> BRIEF: Show every line of the data below that includes the word "computer".
====== DATA SHOWN ======
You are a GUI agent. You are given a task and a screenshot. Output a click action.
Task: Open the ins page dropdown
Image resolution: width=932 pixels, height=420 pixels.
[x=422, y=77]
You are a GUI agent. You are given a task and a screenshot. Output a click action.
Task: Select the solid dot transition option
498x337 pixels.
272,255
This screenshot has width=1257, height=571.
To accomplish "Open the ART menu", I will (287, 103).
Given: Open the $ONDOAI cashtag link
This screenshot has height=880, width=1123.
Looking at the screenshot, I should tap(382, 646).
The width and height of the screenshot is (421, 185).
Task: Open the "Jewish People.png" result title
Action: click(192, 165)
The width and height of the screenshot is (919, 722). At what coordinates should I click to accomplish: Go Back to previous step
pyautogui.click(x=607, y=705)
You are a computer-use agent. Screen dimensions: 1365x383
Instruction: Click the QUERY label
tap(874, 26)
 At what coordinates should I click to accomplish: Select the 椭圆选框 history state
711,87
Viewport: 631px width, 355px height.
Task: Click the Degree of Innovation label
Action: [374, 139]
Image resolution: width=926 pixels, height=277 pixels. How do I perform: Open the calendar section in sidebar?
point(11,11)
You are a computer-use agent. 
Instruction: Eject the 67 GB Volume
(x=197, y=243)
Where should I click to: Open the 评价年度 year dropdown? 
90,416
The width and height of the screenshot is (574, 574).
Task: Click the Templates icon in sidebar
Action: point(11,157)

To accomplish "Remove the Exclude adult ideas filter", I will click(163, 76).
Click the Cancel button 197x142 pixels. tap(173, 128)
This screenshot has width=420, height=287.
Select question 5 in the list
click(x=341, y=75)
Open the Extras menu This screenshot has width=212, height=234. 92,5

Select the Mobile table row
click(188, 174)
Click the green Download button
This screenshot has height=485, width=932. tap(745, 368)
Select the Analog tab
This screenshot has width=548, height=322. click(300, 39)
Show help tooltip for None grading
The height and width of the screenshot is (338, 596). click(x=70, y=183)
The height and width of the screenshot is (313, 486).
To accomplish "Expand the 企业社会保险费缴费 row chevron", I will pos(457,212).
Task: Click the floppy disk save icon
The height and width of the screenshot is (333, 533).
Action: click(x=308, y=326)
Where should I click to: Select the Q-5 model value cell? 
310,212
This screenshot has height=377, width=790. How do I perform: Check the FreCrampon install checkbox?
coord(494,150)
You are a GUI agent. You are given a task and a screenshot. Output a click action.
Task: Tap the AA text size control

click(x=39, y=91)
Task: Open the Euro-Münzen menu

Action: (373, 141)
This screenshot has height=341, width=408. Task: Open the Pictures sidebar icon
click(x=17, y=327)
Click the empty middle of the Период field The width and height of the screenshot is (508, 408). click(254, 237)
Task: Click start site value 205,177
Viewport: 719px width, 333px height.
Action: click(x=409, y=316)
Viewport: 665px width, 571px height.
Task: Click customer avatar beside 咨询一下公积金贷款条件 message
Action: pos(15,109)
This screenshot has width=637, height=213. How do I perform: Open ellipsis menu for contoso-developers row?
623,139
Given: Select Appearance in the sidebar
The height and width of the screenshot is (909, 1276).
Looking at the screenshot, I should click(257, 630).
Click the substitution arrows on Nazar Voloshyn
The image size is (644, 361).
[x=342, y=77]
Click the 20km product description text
======
> REPLY TO THE EXERCISE:
You are a computer-use agent. Screen dimensions: 1365x383
You are a computer-use agent. 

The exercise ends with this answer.